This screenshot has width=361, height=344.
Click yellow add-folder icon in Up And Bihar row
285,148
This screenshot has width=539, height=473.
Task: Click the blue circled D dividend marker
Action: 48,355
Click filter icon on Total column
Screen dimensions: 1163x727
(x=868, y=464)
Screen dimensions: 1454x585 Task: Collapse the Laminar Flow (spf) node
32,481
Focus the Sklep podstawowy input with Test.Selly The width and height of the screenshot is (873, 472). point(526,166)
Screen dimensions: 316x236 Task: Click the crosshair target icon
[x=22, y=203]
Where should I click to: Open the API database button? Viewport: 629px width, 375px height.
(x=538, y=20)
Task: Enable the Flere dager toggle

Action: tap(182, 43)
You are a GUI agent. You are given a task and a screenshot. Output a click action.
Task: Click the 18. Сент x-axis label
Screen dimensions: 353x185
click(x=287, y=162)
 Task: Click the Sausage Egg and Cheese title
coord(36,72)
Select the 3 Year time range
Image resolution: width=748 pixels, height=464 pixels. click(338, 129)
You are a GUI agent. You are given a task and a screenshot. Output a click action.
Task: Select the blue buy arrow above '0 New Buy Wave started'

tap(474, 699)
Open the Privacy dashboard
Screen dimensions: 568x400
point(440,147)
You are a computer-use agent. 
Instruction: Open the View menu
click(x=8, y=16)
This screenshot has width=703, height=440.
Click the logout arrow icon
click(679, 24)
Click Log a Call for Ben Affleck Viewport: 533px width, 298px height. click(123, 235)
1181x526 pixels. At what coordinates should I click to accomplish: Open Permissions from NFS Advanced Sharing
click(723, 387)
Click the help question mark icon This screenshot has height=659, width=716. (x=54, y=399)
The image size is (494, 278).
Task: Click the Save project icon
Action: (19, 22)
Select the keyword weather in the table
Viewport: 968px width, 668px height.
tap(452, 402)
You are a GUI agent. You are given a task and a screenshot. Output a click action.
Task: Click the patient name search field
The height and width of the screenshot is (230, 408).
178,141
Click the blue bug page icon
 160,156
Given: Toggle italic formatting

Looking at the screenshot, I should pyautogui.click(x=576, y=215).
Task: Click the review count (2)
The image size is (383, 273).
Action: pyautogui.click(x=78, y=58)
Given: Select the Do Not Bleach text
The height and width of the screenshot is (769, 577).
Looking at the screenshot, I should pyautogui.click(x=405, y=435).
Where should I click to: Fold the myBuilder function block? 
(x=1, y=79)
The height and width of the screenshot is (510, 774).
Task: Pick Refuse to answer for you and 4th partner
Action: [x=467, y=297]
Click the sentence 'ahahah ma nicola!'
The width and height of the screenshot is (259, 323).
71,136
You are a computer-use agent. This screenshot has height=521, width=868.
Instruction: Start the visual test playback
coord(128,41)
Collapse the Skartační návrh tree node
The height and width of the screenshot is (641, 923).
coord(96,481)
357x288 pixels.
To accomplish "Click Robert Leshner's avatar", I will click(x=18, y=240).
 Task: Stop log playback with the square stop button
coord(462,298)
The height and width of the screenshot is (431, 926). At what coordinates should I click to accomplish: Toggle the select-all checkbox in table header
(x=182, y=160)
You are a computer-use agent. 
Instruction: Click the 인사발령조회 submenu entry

:::::

- **GIVEN INSTRUCTION**: Rewrite the lines starting with the line with "Task: Click the review count (2)" and going on through the line with "should pyautogui.click(x=405, y=435).", putting "image dimensions" in place of "image size". Leave all else as it stands.

- **RESPONSE TO THIS TASK**:
Task: Click the review count (2)
The image dimensions is (383, 273).
Action: pyautogui.click(x=78, y=58)
Given: Select the Do Not Bleach text
The height and width of the screenshot is (769, 577).
Looking at the screenshot, I should pyautogui.click(x=405, y=435).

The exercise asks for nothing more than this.